What happens when Broadway’s musicals try to go Hollywood?
Mordden (On Sondheim: An Opinionated Guide, 2015, etc.) is probably the authority on the American musical and the perfect person to write about the important role of American songwriters and composers who looked west to ply their trade in Hollywood. As the author makes clear, these plans didn’t always work out. Hollywood had its mogul, control-freak producers who didn’t necessarily appreciate musicals, forced too many writers to work on a film, frequently cast the wrong people, and were fond of eliminating way too many songs in order to make a “better” movie.

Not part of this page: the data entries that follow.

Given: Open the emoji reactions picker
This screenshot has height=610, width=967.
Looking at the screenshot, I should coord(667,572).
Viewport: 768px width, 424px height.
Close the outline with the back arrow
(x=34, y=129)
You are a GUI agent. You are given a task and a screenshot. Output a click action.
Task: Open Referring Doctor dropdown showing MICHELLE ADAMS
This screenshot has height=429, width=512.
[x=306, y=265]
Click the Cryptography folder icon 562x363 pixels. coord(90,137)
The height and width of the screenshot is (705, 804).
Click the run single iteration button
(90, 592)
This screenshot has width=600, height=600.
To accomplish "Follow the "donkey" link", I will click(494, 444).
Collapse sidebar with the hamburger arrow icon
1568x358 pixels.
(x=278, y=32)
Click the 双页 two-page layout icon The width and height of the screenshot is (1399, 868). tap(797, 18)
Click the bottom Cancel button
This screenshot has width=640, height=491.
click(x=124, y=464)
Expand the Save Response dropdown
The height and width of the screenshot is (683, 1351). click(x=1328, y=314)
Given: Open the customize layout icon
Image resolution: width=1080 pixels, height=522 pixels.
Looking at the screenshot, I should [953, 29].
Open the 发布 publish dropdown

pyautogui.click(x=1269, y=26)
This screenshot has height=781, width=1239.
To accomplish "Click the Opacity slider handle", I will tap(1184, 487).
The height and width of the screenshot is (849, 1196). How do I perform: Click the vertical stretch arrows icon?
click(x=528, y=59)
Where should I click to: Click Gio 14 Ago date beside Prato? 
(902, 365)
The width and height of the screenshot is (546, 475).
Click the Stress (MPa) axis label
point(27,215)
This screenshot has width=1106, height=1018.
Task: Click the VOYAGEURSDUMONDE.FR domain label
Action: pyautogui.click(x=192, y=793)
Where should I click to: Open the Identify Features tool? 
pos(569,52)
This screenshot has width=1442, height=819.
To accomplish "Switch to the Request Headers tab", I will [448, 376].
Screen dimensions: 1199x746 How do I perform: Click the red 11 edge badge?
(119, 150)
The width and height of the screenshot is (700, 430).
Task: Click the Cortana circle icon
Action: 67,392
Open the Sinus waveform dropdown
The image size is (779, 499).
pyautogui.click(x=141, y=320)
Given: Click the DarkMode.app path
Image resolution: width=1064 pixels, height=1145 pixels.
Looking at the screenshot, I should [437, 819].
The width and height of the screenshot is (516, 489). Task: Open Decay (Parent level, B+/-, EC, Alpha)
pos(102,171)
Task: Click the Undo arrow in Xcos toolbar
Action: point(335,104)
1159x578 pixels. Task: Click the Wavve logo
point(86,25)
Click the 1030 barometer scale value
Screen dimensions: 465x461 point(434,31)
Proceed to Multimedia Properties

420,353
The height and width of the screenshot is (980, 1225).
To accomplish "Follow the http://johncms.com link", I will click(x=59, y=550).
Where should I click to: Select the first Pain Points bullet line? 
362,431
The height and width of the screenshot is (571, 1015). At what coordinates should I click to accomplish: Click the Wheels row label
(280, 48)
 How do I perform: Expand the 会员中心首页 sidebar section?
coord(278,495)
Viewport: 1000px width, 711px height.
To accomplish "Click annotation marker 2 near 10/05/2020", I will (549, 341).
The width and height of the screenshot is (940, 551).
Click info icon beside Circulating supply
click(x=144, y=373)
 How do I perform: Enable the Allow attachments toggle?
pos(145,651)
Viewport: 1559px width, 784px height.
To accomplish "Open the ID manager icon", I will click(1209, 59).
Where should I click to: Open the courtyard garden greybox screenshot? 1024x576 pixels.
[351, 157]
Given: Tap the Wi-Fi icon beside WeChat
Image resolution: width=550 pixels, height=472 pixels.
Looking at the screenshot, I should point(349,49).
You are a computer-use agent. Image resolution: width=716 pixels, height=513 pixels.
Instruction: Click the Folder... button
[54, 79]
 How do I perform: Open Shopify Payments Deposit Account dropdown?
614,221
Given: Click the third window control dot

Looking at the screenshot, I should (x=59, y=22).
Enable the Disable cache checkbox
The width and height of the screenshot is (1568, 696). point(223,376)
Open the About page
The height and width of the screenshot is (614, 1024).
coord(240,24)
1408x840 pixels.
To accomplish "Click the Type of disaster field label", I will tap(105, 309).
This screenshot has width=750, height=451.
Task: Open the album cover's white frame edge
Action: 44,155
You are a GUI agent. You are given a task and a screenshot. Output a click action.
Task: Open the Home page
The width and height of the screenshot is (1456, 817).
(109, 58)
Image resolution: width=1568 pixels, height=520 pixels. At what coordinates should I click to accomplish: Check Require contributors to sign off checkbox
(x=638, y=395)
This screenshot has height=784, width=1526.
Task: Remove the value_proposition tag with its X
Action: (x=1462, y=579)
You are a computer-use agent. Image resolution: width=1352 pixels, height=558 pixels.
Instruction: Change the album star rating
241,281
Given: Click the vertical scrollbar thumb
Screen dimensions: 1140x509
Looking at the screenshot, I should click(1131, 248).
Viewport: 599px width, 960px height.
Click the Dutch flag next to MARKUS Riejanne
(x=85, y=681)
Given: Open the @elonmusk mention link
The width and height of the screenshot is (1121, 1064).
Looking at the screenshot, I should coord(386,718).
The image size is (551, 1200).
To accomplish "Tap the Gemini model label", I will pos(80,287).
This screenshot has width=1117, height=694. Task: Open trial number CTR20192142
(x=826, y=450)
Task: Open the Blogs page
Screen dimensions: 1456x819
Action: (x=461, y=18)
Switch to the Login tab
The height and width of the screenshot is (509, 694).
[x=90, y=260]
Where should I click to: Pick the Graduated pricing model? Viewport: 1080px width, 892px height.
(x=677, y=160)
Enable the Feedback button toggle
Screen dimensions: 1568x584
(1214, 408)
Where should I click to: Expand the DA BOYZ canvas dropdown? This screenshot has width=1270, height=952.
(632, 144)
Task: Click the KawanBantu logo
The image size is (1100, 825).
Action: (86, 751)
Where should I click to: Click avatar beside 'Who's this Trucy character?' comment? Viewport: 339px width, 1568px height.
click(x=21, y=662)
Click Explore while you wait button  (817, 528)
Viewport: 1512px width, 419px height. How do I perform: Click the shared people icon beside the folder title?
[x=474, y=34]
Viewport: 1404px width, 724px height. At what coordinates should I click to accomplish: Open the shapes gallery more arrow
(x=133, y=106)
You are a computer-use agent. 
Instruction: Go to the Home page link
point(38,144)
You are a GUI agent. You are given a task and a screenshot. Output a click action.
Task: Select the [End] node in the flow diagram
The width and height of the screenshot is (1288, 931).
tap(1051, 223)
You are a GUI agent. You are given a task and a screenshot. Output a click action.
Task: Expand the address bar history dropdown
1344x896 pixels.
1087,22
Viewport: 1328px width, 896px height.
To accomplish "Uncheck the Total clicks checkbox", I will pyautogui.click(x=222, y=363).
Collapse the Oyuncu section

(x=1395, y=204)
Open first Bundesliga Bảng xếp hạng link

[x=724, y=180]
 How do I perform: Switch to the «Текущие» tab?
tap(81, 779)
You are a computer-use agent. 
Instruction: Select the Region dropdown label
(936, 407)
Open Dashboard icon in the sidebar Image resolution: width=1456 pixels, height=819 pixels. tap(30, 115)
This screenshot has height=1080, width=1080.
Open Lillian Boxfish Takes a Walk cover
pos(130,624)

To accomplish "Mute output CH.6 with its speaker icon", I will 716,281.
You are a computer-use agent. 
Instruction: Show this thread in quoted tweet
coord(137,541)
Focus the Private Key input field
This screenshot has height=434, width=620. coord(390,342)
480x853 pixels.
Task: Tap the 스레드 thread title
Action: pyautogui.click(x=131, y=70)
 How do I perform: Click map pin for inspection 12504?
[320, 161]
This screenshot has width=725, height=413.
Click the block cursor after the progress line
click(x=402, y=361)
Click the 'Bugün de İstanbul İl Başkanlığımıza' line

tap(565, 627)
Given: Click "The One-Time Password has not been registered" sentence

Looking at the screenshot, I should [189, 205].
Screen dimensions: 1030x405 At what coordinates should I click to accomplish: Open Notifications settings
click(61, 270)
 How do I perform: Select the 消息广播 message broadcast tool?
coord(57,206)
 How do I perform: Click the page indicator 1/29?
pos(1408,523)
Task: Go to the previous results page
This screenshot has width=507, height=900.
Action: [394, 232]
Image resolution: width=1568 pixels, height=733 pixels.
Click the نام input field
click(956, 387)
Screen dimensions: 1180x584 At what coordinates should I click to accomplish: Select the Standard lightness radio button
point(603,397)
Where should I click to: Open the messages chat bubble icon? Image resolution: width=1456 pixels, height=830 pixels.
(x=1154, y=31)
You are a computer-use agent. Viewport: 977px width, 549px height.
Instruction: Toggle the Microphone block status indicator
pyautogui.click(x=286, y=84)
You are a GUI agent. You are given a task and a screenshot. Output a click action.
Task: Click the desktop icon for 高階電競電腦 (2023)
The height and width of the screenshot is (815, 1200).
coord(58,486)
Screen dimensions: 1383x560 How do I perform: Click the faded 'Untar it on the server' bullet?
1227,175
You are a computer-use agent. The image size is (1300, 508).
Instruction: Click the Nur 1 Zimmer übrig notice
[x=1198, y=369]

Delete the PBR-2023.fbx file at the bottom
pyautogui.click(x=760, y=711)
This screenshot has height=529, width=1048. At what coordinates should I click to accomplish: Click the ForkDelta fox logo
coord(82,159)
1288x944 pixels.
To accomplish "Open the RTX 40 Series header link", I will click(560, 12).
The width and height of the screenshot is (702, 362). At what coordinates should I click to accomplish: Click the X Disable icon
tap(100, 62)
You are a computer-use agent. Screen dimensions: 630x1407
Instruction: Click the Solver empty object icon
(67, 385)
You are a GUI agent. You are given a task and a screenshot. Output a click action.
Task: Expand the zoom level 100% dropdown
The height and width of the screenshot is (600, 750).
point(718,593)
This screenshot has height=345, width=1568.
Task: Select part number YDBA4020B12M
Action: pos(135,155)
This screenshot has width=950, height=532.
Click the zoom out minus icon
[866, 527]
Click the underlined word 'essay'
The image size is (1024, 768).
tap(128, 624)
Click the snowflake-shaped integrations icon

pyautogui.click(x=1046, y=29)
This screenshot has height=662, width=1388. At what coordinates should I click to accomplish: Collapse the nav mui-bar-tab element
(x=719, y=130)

When silent films became talking films, they were able to add music and songs, little by little. The Jazz Singer showed it could be done. Irving Berlin’s great songs in films made audiences happy, but they still remained “Berlin-catalogue films” rather than true musicals. Realizing they needed the quality and prestige of the Broadway songwriters, Hollywood started hiring. The Gershwin brothers, George and Ira, brought consummate artistry to these new films. Top Hat, Shall We Dance, and Porgy and Bess showed what could be achieved, almost—Berlin was rarely involved in “planning or executing a project.” Then came Rodgers and Hart, whose Love Me Tonight is one of the great Hollywood musicals, perhaps the “greatest of all.” Here the songwriters’ art merged beautifully with “cinema’s ability to mash time and space together.” Jerome Kern’s Show Boat has both “epic” story and music. In 1962, Hollywood filmed with “respect” to Broadway by keeping Robert Preston for The Music Man. The pace picks up as Mordden describes a series of good film musicals, from Gypsy to The King and I to The Sound of Music. He’s not, however, much impressed by the many bio-musicals made about these songwriters. De-Lovely, about Cole Porter, is an “excrescence.”
Packed with fascinating information, this is an impressive labor of love that should appeal to all Broadway fans.